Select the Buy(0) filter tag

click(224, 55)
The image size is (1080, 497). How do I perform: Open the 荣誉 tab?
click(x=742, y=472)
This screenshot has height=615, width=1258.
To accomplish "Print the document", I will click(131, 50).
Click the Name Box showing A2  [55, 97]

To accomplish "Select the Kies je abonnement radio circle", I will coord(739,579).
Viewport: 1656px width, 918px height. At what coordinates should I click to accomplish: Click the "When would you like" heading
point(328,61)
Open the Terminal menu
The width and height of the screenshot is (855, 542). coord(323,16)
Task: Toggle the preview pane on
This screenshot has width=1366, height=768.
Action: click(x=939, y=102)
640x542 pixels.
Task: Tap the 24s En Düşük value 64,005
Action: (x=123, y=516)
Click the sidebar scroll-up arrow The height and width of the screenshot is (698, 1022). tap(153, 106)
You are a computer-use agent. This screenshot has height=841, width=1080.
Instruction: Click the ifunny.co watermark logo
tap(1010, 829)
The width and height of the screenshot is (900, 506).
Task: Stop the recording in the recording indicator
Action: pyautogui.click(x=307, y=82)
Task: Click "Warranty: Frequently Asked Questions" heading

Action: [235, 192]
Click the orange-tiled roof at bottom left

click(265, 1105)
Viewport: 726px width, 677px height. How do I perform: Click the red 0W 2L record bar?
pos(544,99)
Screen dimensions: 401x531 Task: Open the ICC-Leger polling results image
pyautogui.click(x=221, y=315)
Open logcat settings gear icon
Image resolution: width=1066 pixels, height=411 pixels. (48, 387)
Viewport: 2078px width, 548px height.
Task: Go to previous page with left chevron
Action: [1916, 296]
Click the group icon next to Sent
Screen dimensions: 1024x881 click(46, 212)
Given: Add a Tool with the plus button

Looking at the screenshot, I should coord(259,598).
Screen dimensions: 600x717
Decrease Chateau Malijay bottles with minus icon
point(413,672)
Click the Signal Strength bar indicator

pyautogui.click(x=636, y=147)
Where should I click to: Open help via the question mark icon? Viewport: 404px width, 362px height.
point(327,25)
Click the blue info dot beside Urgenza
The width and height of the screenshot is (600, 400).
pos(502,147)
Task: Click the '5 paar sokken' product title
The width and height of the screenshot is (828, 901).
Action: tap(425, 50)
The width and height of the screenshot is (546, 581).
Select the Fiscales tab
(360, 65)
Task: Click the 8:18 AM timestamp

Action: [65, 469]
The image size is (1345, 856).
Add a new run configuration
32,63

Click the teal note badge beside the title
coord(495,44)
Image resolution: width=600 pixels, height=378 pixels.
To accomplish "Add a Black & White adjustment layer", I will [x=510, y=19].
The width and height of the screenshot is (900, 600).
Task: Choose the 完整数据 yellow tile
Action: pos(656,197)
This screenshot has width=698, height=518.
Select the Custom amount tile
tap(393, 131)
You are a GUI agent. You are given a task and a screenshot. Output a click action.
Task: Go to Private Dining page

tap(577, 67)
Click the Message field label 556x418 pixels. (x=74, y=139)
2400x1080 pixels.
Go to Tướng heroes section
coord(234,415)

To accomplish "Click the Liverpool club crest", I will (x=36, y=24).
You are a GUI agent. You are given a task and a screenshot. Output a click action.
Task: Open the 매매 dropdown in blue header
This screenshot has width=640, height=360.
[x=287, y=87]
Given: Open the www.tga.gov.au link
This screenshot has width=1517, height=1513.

**Exercise prompt**. Beginning at the line with "Task: Click the 8:18 AM timestamp" and ending at the last line of the entries, print every line exactly.

**The answer**.
Task: Click the 8:18 AM timestamp

Action: [65, 469]
The image size is (1345, 856).
Add a new run configuration
32,63

Click the teal note badge beside the title
coord(495,44)
Image resolution: width=600 pixels, height=378 pixels.
To accomplish "Add a Black & White adjustment layer", I will [x=510, y=19].
The width and height of the screenshot is (900, 600).
Task: Choose the 完整数据 yellow tile
Action: pos(656,197)
This screenshot has width=698, height=518.
Select the Custom amount tile
tap(393, 131)
You are a GUI agent. You are given a task and a screenshot. Output a click action.
Task: Go to Private Dining page

tap(577, 67)
Click the Message field label 556x418 pixels. (x=74, y=139)
2400x1080 pixels.
Go to Tướng heroes section
coord(234,415)

To accomplish "Click the Liverpool club crest", I will (x=36, y=24).
You are a GUI agent. You are given a task and a screenshot. Output a click action.
Task: Open the 매매 dropdown in blue header
This screenshot has width=640, height=360.
[x=287, y=87]
Given: Open the www.tga.gov.au link
This screenshot has width=1517, height=1513.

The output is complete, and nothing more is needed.